* TASK PROMPT: Please rewrite the records from the start through the line containing "I will coord(520,139)." as a numbered list, leaving out blank lines.
-- start of PROVIDED MATERIAL --
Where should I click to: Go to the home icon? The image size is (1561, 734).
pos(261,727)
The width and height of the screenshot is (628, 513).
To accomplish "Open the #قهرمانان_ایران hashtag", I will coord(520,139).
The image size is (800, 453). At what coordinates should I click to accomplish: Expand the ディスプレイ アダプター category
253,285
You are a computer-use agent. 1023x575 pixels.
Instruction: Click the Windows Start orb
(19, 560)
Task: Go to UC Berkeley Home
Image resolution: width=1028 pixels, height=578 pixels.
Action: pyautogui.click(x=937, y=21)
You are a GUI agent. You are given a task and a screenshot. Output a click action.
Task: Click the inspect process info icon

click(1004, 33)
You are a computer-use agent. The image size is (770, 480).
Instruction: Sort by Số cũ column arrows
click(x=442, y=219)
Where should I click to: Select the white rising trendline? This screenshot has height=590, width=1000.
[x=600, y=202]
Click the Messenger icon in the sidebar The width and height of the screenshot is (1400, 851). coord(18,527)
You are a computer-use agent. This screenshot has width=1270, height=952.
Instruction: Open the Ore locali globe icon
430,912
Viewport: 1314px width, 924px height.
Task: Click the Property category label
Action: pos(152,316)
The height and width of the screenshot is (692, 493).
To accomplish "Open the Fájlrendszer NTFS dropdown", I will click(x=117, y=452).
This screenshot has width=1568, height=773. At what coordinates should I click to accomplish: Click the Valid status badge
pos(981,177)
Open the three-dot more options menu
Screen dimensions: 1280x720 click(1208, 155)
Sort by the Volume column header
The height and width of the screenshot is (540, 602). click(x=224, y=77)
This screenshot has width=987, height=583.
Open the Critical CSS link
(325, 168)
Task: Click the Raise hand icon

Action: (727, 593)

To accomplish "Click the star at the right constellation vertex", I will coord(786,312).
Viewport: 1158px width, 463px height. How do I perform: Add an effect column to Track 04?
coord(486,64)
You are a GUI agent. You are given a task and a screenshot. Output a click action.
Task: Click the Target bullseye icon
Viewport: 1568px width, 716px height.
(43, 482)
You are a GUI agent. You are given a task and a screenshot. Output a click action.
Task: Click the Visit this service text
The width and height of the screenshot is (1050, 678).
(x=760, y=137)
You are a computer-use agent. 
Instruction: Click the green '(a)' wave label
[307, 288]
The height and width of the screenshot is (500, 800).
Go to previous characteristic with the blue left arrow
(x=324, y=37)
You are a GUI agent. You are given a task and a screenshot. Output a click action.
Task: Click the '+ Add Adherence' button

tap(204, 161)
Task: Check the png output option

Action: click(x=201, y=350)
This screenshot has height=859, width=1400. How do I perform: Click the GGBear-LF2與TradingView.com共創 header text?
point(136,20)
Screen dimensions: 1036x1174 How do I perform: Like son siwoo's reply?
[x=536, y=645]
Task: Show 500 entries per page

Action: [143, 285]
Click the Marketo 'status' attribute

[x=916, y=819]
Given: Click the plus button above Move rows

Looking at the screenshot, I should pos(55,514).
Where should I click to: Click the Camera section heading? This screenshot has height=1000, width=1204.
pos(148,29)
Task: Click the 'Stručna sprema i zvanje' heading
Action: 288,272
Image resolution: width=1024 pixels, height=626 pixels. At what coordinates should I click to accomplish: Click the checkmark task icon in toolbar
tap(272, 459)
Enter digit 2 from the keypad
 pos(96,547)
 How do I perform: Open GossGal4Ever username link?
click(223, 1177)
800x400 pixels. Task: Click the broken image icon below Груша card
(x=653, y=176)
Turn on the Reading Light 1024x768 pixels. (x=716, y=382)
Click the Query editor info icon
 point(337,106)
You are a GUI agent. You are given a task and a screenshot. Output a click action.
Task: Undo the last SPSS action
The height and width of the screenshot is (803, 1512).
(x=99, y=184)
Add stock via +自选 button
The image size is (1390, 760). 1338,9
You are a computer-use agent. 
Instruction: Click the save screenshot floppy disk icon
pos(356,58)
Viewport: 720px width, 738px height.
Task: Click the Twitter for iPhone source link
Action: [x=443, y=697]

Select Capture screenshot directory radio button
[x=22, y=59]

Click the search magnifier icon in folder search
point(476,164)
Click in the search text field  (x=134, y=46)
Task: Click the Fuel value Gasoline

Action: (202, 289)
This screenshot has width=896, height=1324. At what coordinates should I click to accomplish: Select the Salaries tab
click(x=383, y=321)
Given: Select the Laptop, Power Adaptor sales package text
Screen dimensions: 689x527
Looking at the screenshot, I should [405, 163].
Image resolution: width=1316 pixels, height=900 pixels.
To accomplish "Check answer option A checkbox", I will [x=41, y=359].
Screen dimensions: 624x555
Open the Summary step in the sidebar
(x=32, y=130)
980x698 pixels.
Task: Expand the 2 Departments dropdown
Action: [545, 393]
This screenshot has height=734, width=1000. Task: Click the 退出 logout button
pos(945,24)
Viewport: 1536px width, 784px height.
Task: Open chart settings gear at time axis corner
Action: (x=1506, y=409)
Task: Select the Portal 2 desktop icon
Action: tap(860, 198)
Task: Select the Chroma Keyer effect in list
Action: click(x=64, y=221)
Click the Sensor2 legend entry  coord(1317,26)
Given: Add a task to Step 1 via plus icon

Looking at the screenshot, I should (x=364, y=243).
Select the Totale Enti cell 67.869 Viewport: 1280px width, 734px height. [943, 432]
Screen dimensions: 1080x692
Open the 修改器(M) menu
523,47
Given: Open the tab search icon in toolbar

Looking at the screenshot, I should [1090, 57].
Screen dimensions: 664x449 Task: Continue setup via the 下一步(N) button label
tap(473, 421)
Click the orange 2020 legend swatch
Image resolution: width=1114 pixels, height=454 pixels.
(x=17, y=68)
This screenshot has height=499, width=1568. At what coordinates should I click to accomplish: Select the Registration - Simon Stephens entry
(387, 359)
-- end of PROVIDED MATERIAL --
* EXPECTED OUTPUT:
1. Where should I click to: Go to the home icon? The image size is (1561, 734).
2. pos(261,727)
3. The width and height of the screenshot is (628, 513).
4. To accomplish "Open the #قهرمانان_ایران hashtag", I will coord(520,139).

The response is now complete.